Sun, sun, do you know
You are beams in the flames . . .

So said the 7 year-old whose "logic of perception" was simply that you could talk to the sun.

An 11 year-old said,

The clouds are stuck and scared to move
For fear the trees might pinch them.

The logic of perception is that everything is alive and conscious of everything else.

It's a party, said the 4 year-old child of my friend Catya,

The fingers of the sun
Touch the trees
The fingers of the sun touch the leaves
Together they go dancing
Through the breeze.

Does it really matter what age the poet is? This logic of perception is from a Japanese journalist, screenwriter friend of mine (age 40?) who said in this morning's email,

It is a warm hearted
good sad book of honesty
that smells dead rotten mouse of heart a bit.

And from poet Bob Arnold who writes of his son's . . .

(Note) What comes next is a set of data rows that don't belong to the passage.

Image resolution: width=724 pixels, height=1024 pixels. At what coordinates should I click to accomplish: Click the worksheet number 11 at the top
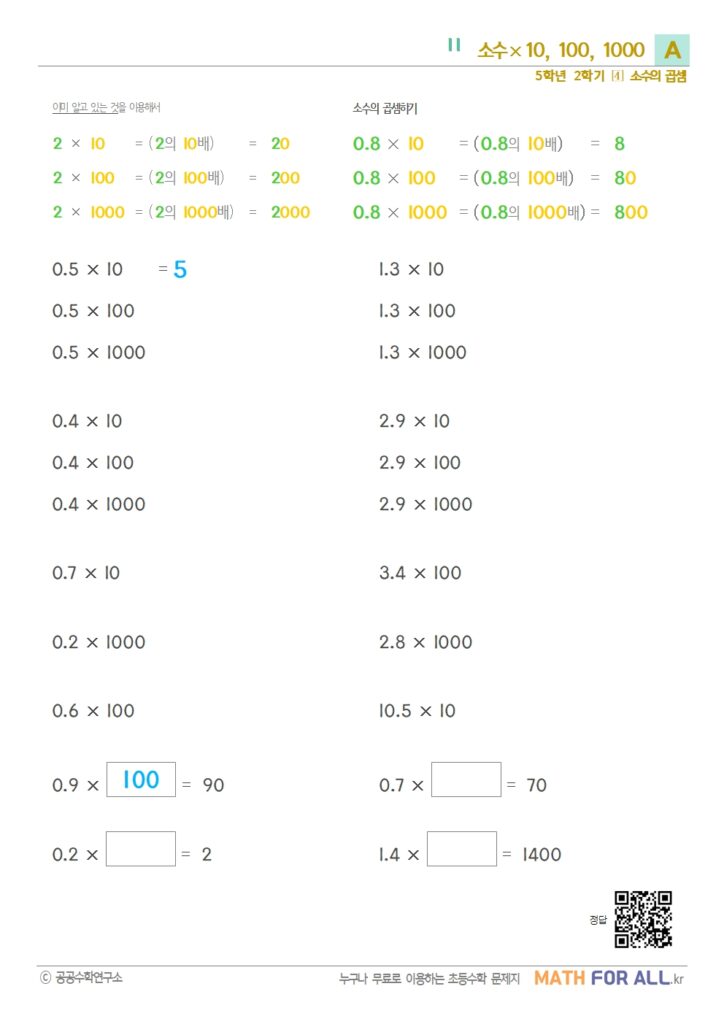pyautogui.click(x=454, y=45)
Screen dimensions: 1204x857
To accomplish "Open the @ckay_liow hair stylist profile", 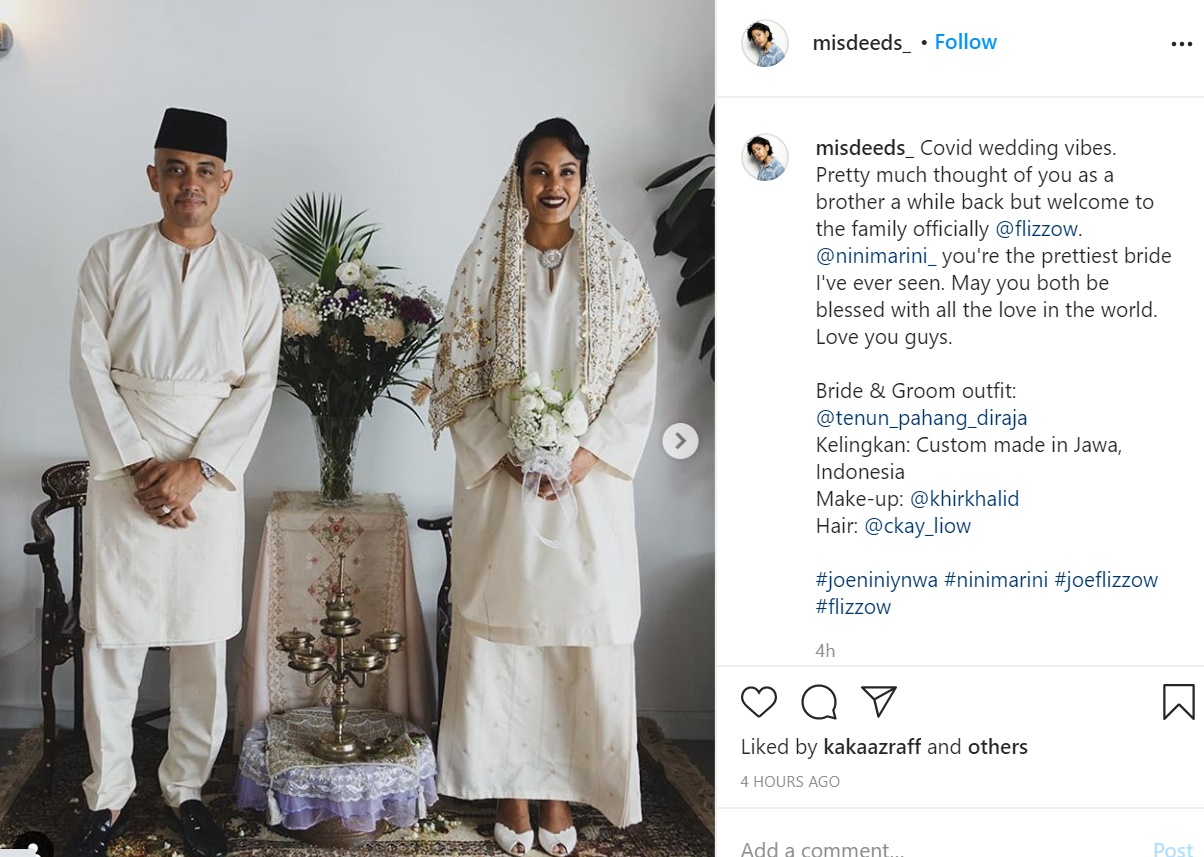I will (917, 526).
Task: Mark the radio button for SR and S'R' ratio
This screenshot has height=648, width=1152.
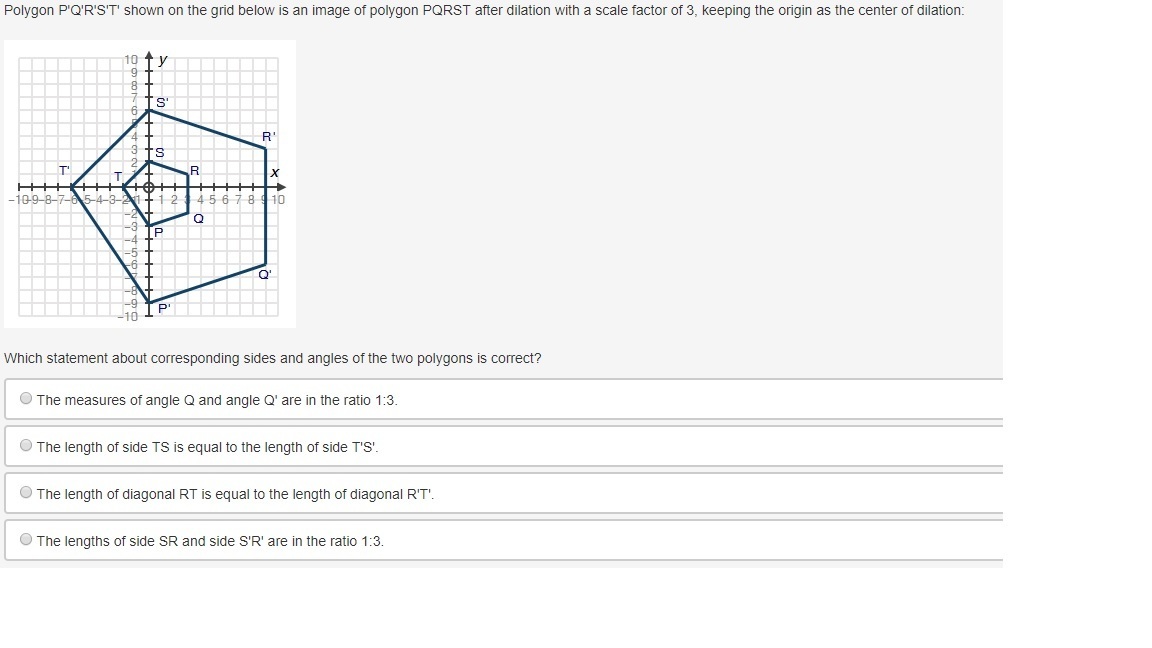Action: click(26, 540)
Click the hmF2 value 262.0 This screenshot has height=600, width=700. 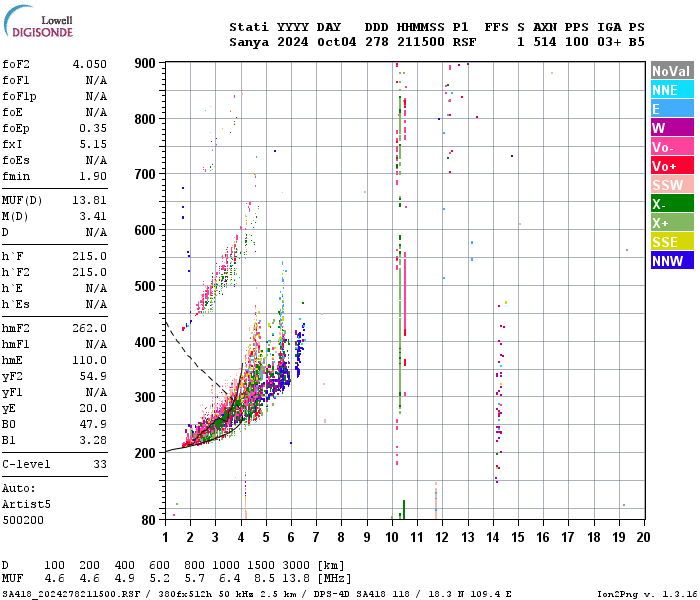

5 Year Old Logic On A Winter Night

Under quilts he
says he is too hot

folding down the bed to
a sheet & one blanket

he looks up & says
he is too cold

Yes, you can talk to the sun and read a good rotten mouse heart of a book, and you can be any age, at any time and you can love your life so much that you even love the logic of not being born, and yet be there too.

End Of Story

Looking out at the hillside
Across the river and over the
Trees from our home Carson asks --
Did we climb that mountain?

I say, No, but mommy and I did.

Nodding, he decides, Oh, yeah,
We climbed that before I was born.

The proof is in the pudding and the logic. And the logic states that all things are possible when you believe in them. Go ahead, talk to the moon. She's listening.